[Excerpted records Boundary: Start]

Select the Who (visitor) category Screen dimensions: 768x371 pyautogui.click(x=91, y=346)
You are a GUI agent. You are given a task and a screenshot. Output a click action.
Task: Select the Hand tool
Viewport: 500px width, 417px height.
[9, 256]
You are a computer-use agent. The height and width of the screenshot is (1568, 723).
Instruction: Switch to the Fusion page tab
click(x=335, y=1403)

[Excerpted records Boundary: End]
[Excerpted records Boundary: Start]

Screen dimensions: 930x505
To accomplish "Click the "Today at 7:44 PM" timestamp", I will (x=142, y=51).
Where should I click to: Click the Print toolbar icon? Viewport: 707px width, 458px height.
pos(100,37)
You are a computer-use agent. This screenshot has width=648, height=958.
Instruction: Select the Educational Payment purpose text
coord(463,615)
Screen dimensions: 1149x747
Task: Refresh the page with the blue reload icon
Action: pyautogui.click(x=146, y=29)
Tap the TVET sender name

[Excerpted records Boundary: End]
[Excerpted records Boundary: Start]

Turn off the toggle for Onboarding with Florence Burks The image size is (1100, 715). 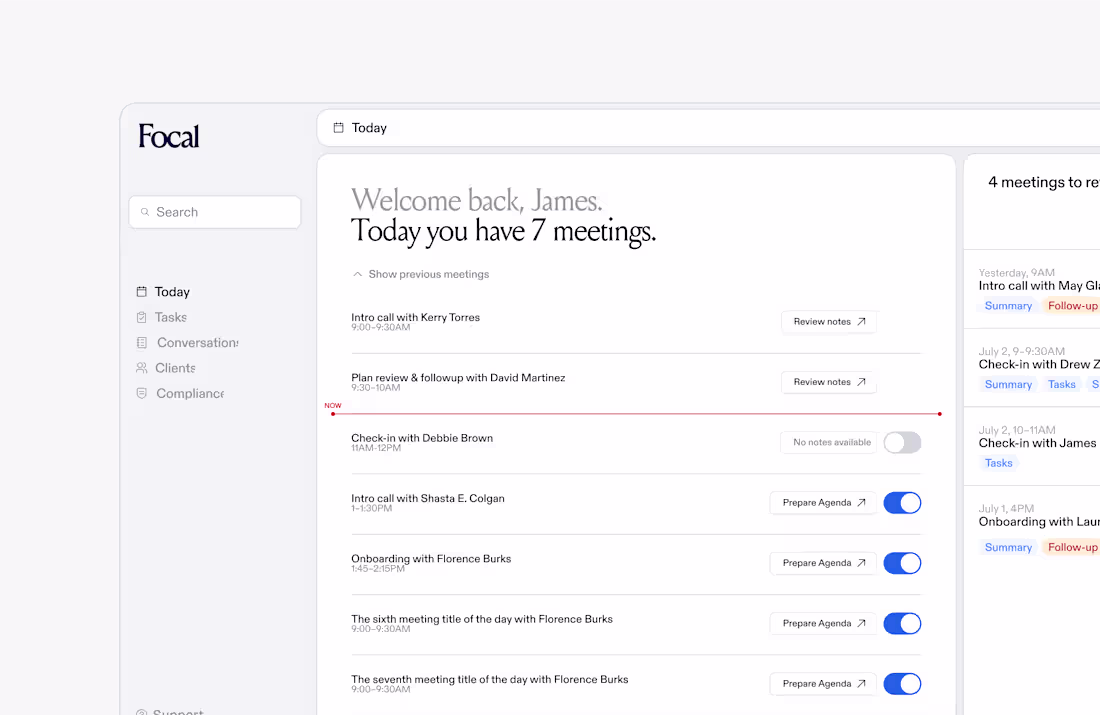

[Excerpted records Boundary: End]

§ **What you are asked to do**:
Starting at the line with "Screen dimensions: 930x505" and ending at the line with "Tap the TVET sender name", print each line of the listing above exactly, with no other lines.

§ **Output below**:
Screen dimensions: 930x505
To accomplish "Click the "Today at 7:44 PM" timestamp", I will (x=142, y=51).
Where should I click to: Click the Print toolbar icon? Viewport: 707px width, 458px height.
pos(100,37)
You are a computer-use agent. This screenshot has width=648, height=958.
Instruction: Select the Educational Payment purpose text
coord(463,615)
Screen dimensions: 1149x747
Task: Refresh the page with the blue reload icon
Action: pyautogui.click(x=146, y=29)
Tap the TVET sender name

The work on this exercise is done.